◆ **Source passage**
______

While the choice is mine, the dead shall have their peace.

Inspector, thank you for coming so swiftly.

Ain't just Inspector.

It's Head of Division, ain't that right, Benneto?

Sir.

Hail to the chief.

What happened?

We got ourselves a dead clairvoyant.

Never saw it coming.

Oh, William.

William.

Mrs. Wakefield.

Le Cheyne here was channeling the spirit of her dearly departed when he dropped.

Scared her shitless. I had to dope her.

William was here.

I... I felt him.

I saw a...

I saw his light.

It was the light of his love.

He was k*lled.

The train crash, she said.

I'll have a constable show you home, Mrs. Wakefield.

He was a spirit-worker, all right.

And this here...

That's your light of love.

Oil of phosphorus.

Don't touch that.

It's a nice grift you boys got going.

Grift, sir?

Who's this?

Sidekick.

Partner and apprentice to Mr. Le Cheyne.

Ezra Marvell, sir.

He says Le Cheyne here was fit as a horse.

It is no malady of the body but his gift which today lays him low and snuffs from the world a light so bright.

Mr. Wakefield perished in the locomotive disaster.

His spirit is agonized.

Mrs. Wakefield had become a regular client, sought to soothe her husband, to guide him toward peace.

Mr. Le Cheyne communed with William, but also, with his pain.

But it was too much even for this great man to bear.

Well, he was in shape.

At least he was. If I was a gambling man, I'd bet on poison, and I am a gambling man.

Then let's get him to the dead room.

Why don't we just ask Merlin here to powwow with his spirit?

Sir, do not make light.

Did Mr. Le Cheyne make enemies in his line of work? Did he, sir?

Anyone who might come to doubt the honor of it?

Doubt, sir?

There is none.

Who's the girl?

Mr. Le Cheyne and I kept affairs beyond our work for ourselves.

Wait a minute. I know her.

Edgar, take a look at this.

Edgar: Yes.

Yes, that's one of our ballet girls. Um...

Ah... Juniper, I believe. Juniper Kohl.

Is she here?

She was rehearsing this morning.

Some of the girls pour pints at the Ten Bells for a little extra coin.

Drake: Thank you, Miss Morton.

Now, we may be talking again, Mr. Marvell.

Drake, just a moment.

Any word of Reid?

Abberline comes today to inquire.

My autopsy report's been sewn up, so until then, you just keep your powder dry, okay?

And, ah, Drake...

______

◆ **Work task A**
Reproduce the part of the transcript about the dead clairvoyant starting at "She was rehearsing" and ending at "word of Reid?".
◆ **Work task B**
Decide whether each statement below agrees with the transcript about the dead clairvoyant, answering yes or no and quoting the words from the transcript that settle it.
(i) Mrs. Wakefield's husband died in a train crash.
(ii) Ezra Marvell says Le Cheyne had been in poor health.
(iii) The ballet girl is identified as Juniper Kohl.
◆ **Work task C**
Answer these questions from the transcript about the dead clairvoyant.
(i) What substance is identified as the "light of love"?
(ii) Where do some of the girls pour pints for extra coin?
(iii) Who comes today to inquire?
The data that follow have no connection to the transcript about the dead clairvoyant.

◆ **Given entries**
______

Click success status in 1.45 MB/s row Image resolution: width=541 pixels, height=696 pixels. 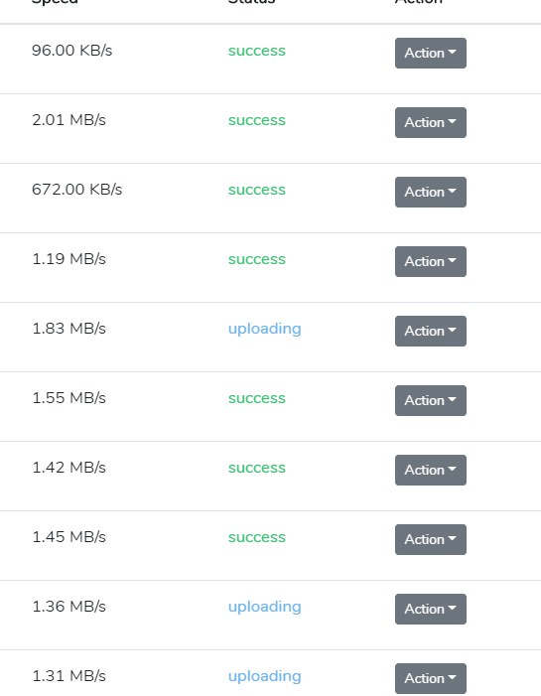tap(257, 537)
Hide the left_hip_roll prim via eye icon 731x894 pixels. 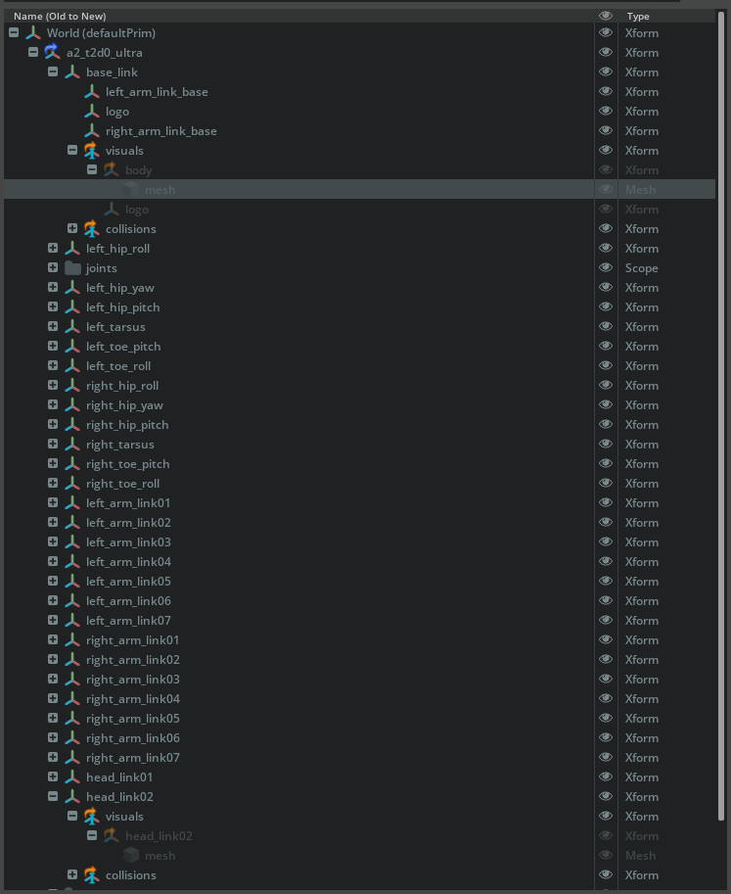[606, 249]
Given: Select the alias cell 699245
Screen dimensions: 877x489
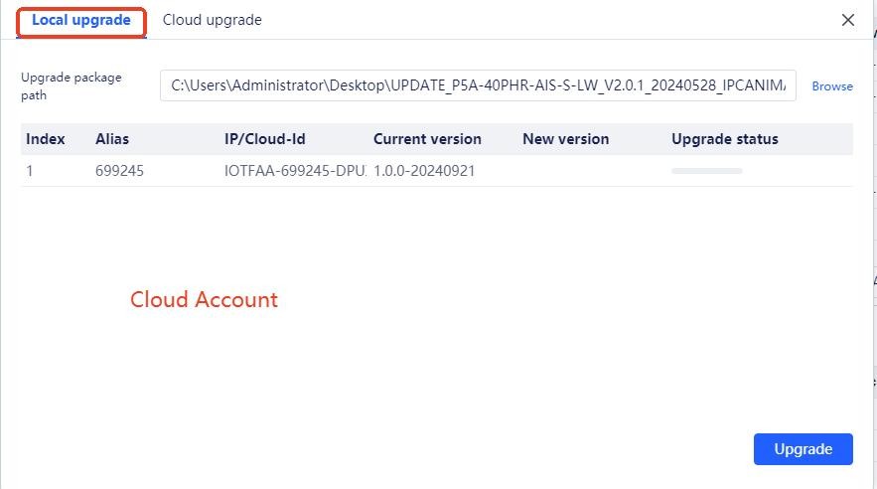Looking at the screenshot, I should pos(120,171).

______

◆ **Task output A**
She was rehearsing this morning.

Some of the girls pour pints at the Ten Bells for a little extra coin.

Drake: Thank you, Miss Morton.

Now, we may be talking again, Mr. Marvell.

Drake, just a moment.

Any word of Reid?

◆ **Task output B**
(i) Yes: "Mr. Wakefield perished in the locomotive disaster."
(ii) No: "He says Le Cheyne here was fit as a horse."
(iii) Yes: "Juniper, I believe. Juniper Kohl."

◆ **Task output C**
(i) Oil of phosphorus.
(ii) At the Ten Bells.
(iii) Abberline.